#### [SOURCE DOCUMENT]
+--

Solutions to FakeNews: Linked-Data, Ontologies and Verifiable Claims

Linked-Data is a technology that produces machine and human readable information that is embedded in webpages.  Linked-Data powers many of the online experiences we use today, with a vast array of the web made available in these machine-readable formats.  The scope of linked-data use, even within the public sphere, is rather enormous.

Right now, most websites are using ‘linked data’ to ensure their news is being presented correctly on Facebook and via search, which is primarily supported via Schema.org .

The first problem is: that these ontologies do not support concepts such as genres.  This means in-turn that rather than ‘news’ becoming classified, as it would in any ordinary library or newspaper, the way in which ‘news’ is presented in a machine-readable format is particularly narrow and without (machine readable) context.

This means, in-turn, that the ability for content publishers to self-identify whether their article is an ‘advertorial’, ‘factual’, ‘satire’, ‘entertainment’ or other form of creative work – is not currently available in a machine-readable context.

+--

#### [INFORMATION SHOWN]

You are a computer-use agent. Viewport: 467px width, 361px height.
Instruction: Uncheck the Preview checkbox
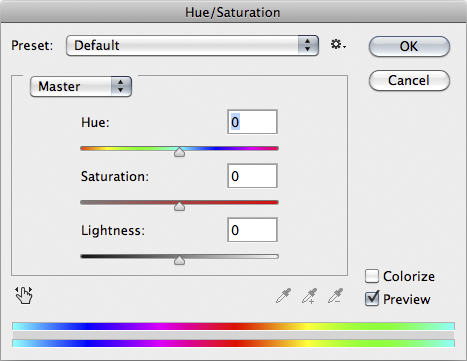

+--

#### [REQUIRED ACTIONS]
1 – In the linked-data article, what mainly supports the linked data that most websites use?
2 – Copy the passage from the linked-data article that begins at the words "Solutions to FakeNews: Linked-Data, Ontologies" and ends after "via Schema.org .".
3 – Translate this sentence from the linked-data article into Spanish: "The scope of linked-data use, even within the public sphere, is rather enormous."

#### [ANSWERS FOR THE TASKS]
1 – Schema.org

2 –
Solutions to FakeNews: Linked-Data, Ontologies and Verifiable Claims

Linked-Data is a technology that produces machine and human readable information that is embedded in webpages.  Linked-Data powers many of the online experiences we use today, with a vast array of the web made available in these machine-readable formats.  The scope of linked-data use, even within the public sphere, is rather enormous.

Right now, most websites are using ‘linked data’ to ensure their news is being presented correctly on Facebook and via search, which is primarily supported via Schema.org .

3 – El alcance del uso de los datos enlazados, incluso dentro de la esfera pública, es bastante enorme.